### SUPPLIED PASSAGE
==============================

There is no specific medical treatment for functional abdominal pain helpful in all children. The treatment should be individualized on case to case basis. There are several types of treatment options available. You are encouraged to discuss with your child’s physician different treatment options and find one that works best with your child’s lifestyle and family beliefs.

It is important to build an ongoing relationship with the physician. Families should be prepared to visit or contact the physician on more than one occasion. The practitioner may want to reassess the progress and even change strategies if he or she considers it appropriate.

The goal of the treatment is not necessarily to eliminate the pain but to decrease it to a point where life can be enjoyable and the child can function without interference. Eliminating the pain should be a desirable long term goal, but not necessarily the goal of the initial phase of the treatment. Pain may not improve immediately. Decreases in pain intensity or frequency should be seen as a positive sign.

Children are encouraged to continue with their daily normal activities despite of the pain. It is important to remember that this is a benign condition with good outcome. With the ongoing treatment, the child should be able to resume normal life like any other child of their age without pain interference. Treatment may be prolonged and at times pain may recur. However, overall there should be a progressive improvement in pain control. If not, the management approach should be reassessed.

It is important to validate the child’s pain. Do not think that it is “all in their head.” Despite their pain, children should be encouraged to go back to the school and resume the routine activities.

==============================

### DATA TO EXAMINE
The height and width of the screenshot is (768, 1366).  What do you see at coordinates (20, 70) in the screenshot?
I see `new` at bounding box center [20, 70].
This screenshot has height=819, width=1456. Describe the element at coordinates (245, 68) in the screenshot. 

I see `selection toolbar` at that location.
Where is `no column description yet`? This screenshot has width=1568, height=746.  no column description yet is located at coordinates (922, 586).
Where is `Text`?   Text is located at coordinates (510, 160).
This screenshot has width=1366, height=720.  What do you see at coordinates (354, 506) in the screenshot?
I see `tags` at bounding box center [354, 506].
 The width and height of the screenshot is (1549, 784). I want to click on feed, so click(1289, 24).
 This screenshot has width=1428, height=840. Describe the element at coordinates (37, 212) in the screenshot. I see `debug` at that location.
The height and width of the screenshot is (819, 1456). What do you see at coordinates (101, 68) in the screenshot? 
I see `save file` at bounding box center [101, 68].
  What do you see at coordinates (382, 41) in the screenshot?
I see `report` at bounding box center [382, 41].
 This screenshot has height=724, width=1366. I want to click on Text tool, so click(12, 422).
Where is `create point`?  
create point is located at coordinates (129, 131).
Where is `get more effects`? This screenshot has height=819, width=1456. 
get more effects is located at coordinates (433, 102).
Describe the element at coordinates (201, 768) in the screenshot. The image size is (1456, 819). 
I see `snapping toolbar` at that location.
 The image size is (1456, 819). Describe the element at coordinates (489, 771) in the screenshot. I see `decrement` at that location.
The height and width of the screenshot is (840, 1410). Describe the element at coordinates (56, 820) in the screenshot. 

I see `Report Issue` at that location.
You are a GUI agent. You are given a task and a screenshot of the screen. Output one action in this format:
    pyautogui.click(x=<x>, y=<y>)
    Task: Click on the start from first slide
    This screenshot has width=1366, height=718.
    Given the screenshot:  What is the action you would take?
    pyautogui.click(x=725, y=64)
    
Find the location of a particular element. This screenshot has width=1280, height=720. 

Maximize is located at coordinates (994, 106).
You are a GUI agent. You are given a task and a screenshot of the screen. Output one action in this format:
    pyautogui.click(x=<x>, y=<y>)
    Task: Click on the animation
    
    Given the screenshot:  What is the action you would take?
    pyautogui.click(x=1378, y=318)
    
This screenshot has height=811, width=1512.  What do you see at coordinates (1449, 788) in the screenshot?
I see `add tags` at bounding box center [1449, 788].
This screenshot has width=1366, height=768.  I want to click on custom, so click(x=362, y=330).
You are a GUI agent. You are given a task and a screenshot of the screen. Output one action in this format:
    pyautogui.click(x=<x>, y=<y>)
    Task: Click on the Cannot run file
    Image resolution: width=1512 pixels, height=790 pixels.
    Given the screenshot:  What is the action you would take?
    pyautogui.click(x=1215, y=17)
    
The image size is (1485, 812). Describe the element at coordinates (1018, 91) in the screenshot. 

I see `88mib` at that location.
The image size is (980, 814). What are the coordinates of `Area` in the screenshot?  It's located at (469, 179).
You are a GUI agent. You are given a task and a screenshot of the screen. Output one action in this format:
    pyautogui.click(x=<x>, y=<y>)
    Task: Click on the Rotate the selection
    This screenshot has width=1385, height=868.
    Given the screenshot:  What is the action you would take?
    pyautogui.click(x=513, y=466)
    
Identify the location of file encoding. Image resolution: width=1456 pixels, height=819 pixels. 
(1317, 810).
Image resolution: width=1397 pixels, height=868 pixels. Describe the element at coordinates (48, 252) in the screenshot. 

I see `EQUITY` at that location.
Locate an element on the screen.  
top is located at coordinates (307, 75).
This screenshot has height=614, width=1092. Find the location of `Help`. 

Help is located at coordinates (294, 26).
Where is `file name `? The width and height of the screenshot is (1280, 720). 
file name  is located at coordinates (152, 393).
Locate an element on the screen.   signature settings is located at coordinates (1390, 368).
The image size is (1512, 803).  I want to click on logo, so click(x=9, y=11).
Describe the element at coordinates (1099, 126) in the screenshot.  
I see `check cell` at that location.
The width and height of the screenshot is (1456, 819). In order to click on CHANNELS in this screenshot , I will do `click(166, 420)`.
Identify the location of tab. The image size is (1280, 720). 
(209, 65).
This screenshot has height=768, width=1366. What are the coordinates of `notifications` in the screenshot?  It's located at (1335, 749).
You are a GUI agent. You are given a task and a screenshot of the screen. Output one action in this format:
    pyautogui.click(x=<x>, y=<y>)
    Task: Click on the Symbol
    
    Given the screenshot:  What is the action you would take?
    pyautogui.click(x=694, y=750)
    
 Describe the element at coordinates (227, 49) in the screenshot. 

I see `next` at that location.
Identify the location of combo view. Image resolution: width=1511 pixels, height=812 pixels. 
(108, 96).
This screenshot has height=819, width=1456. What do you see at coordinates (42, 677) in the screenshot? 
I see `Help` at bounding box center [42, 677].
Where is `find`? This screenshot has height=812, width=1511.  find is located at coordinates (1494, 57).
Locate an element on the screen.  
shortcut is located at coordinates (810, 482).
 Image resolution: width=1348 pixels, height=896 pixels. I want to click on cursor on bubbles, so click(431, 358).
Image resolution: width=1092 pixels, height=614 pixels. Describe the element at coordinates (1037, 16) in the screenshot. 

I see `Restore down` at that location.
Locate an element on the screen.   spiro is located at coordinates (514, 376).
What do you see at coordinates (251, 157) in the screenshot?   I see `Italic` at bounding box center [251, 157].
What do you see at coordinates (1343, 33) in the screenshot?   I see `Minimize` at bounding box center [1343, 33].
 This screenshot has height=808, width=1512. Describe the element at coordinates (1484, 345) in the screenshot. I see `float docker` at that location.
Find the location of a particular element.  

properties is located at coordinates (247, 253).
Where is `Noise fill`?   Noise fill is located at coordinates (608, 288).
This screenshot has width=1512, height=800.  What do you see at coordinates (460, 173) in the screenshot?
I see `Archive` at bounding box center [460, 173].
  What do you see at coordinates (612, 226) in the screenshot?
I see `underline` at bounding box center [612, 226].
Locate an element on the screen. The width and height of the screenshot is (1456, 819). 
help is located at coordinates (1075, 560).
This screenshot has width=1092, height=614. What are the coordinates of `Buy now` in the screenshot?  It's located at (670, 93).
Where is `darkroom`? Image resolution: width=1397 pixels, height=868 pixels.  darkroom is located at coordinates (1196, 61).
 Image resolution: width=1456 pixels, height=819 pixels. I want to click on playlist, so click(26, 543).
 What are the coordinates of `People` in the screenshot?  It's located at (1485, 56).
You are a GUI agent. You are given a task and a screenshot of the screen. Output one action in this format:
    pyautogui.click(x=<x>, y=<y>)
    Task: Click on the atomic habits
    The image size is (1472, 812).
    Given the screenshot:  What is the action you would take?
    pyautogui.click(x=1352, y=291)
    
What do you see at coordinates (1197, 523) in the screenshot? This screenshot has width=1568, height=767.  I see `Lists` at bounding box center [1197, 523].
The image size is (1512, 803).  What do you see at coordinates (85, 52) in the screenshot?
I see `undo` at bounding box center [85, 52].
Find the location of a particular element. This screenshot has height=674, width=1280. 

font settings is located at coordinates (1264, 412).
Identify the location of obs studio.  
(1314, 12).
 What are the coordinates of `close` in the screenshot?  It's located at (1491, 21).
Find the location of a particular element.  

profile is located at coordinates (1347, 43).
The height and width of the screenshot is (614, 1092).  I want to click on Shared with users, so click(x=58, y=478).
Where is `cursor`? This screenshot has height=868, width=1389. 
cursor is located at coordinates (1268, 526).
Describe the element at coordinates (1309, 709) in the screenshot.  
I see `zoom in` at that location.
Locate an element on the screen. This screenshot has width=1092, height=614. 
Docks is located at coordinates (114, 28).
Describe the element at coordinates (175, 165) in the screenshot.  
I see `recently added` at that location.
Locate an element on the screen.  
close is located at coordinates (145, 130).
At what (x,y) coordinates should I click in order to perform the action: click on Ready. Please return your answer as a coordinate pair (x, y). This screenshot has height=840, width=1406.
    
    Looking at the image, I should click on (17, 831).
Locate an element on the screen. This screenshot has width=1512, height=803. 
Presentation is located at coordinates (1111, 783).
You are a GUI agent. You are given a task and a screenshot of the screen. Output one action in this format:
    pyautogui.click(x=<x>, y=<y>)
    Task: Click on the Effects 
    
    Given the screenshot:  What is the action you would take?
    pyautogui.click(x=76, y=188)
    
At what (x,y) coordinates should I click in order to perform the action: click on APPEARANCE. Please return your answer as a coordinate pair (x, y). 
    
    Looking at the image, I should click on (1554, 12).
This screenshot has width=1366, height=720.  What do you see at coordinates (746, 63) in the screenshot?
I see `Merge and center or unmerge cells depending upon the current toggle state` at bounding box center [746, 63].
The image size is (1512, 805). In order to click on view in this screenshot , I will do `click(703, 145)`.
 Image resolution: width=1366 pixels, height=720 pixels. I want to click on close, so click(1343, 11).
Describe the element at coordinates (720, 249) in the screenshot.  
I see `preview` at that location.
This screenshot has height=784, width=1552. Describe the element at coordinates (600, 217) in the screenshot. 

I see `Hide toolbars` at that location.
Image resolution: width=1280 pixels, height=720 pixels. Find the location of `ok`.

==============================

### REQUIRED ACTION 1
List each thing that the passage on treating functional abdominal pain in children calls important.
### REQUIRED ACTION 2
Answer from the passage on treating functional abdominal pain in children:
(a) On what basis should the treatment be individualized?
(b) How should decreases in pain intensity or frequency be seen?
(c) What should happen if there is no progressive improvement in pain control?
### REQUIRED ACTION 3
Extend the passage on treating functional abdominal pain in children, starting after its last sentence.

### YOUR RESPONSE 1
- Building an ongoing relationship with the physician
- Remembering that this is a benign condition with good outcome
- Validating the child's pain

### YOUR RESPONSE 2
(a) On a case to case basis.
(b) As a positive sign.
(c) The management approach should be reassessed.

### YOUR RESPONSE 3
You should address to the physician yours and your child’s concerns and fears. If you have identified any emotional stressors, share your thoughts with the doctor. The physician may provide strategies to help you and your child to deal with the episodes of pain. He or she may even refer the child to a specialist to help him or her deal with the pain.

Remember that the effectiveness of the treatment is based on the combined efforts of the physician, the patient, and the family. It is important for the child to be an active participant in the treatment plan and understand that he or she will be required to help in his or her own improvement.

Treatment may include diet and lifestyle changes, medicines, and complementary or alternative therapies.

Dietary changes – Although there is little scientific evidence to support the effectiveness of the dietary modifications to improve abdominal pain, some children may benefit of dietary changes. These are recommended on a case-by-case basis. For children with lactose intolerance, eliminating lactose (a natural sugar found in milk and other dairy products) from the diet may be of benefit. If lactose intolerance is suspected, some physicians may recommend testing for this condition or recommend a trial elimination of dairy products. If the elimination of dairy products does not result in improvement of the pain or other gastrointestinal symptoms this is not a likely cause of the pain. Trial should be limited to only a few weeks. That is enough time to realize if there is a relation between diet and symptoms.

Limiting the diet excessively may result in malnutrition and failure to grow. If prolonged dietary treatment is recommended it may be a good idea to obtain guidance and advice from a nutrition specialist, such as a registered dietician or physician.

Although there is no evidence that fiber is beneficial in the treatment of functional abdominal pain in children, an appropriate dose of fiber in the daily diet is recommended. A trial of high fiber diet may improve pain symptoms in some children but may also worsen it in others. Fiber is available in fruits and vegetables (unpeeled fruits, raw tomatoes, sweet potatoes, green leafy vegetables, fruit juices) that can be included in the regular diet. Other ways of increasing a child’s consumption of fiber is offering bran cereals, shredded wheat, graham crackers, or whole wheat bread. For children, minimum daily fiber intake (in grams) should equal the child’s age (in years) plus five grams.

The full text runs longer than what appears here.